### [TEXT TO READ]
* * *
DALLAS, Aug. 15, 2017 /PRNewswire/ -- To get more students excited about STEM (science, technology, engineering and math) subjects as they head back to school, Texas Instruments (TI) teamed up with newly-retired Baltimore Raven John Urschel to kick-off the #GenSTEM contest. The goal is to show today's generation of STEM students (#GenSTEM) that whatever they are in to, whether it's cooking or fashion or football, STEM is in it too.
John Urschel: Life after Football
The 6'3, 305-pound former lineman recently did the unexpected by hanging up his football cleats to focus on his growing family and mathematics full-time. "I will always remember and cherish my days playing football, but I'm looking forward to focusing fully on pursuing my doctoral degree at MIT and being the best mathematician I can be," said Urschel. "I'm excited to continue to work to inspire young people in STEM subjects like mathematics, showing them the many doors that this path can open for them."
* * *
### [COLLECTED DATA]
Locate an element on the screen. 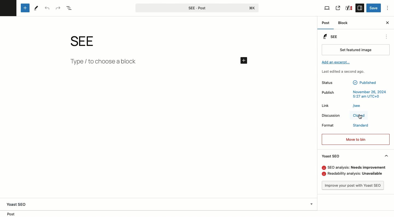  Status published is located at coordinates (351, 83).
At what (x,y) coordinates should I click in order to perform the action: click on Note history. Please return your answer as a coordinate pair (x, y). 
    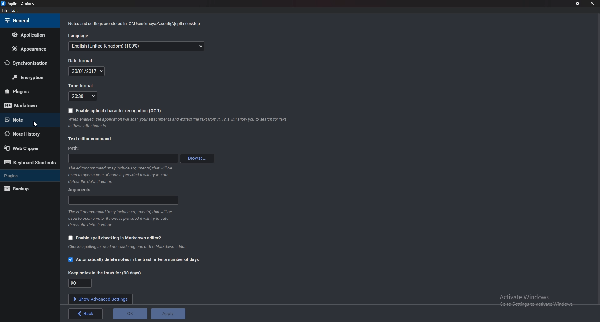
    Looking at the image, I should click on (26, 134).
* * *
### [TASKS TO CARRY OUT]
1. Return the #GenSTEM press release from "DALLAS, Aug. 15, 2017" up to and including "is in it too.".
2. Answer these from the #GenSTEM press release:
(a) Which company teamed up with John Urschel to kick off the contest?
(b) At which institution is Urschel pursuing his doctoral degree?
(c) What weight is given for the former lineman?

### [WRITTEN ANSWERS]
1.
DALLAS, Aug. 15, 2017 /PRNewswire/ -- To get more students excited about STEM (science, technology, engineering and math) subjects as they head back to school, Texas Instruments (TI) teamed up with newly-retired Baltimore Raven John Urschel to kick-off the #GenSTEM contest. The goal is to show today's generation of STEM students (#GenSTEM) that whatever they are in to, whether it's cooking or fashion or football, STEM is in it too.

2.
(a) Texas Instruments (TI)
(b) MIT
(c) 305 pounds